Clare, Richard Martin Turner ORCID: https://orcid.org/0009-0001-8992-735X (2024) Selling London Jazz: Politics, Platforms and Performance in a Post-Digital Music Scene. PhD thesis, University of Leeds.
Abstract
This thesis analyses the circumstances surrounding the growth of the ‘new London jazz scene’ (LJS), from c.2016. The LJS stands out for its relative popularity, poly-generic influences, and young, multi-racial, mixed gender audiences and performers, which has seen the scene heralded as a novel ‘alternative’ within the British jazz art world. Through multimedia analysis and interview research, the thesis investigates the distinctive values, practices, and cultural products of the LJS.

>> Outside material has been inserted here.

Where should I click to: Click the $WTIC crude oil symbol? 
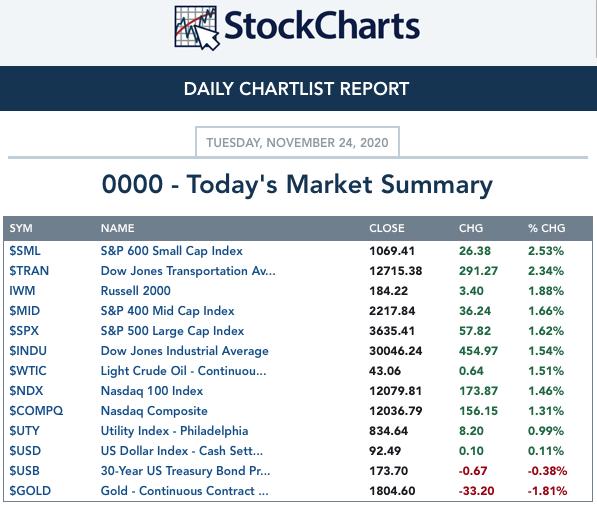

By attending to British jazz education; the live performance ecology of jazz in London; practices of record production in the context of music streaming; and strategies of digital promotion and (self-)branding, I show how the LJS simultaneously engages and disavows the aesthetics, norms, and infrastructures of jazz as a genre. The scene is a ‘post-digital’ formation, whereby ubiquitous digitality is an ordinary, but ambiguous, feature of cultural production. I argue that during a societal turn against digital mediation, certain jazz principles - contingency, immediacy, and the value of ‘authentic’ live musicianship – underwrite the ‘scenic allure’ of London jazz. I also demonstrate how identity formation and promotional discourse in the LJS are grounded in ‘jazz populism’: a disavowal of jazz orthodoxy through stylistic hybridity and institutional critique.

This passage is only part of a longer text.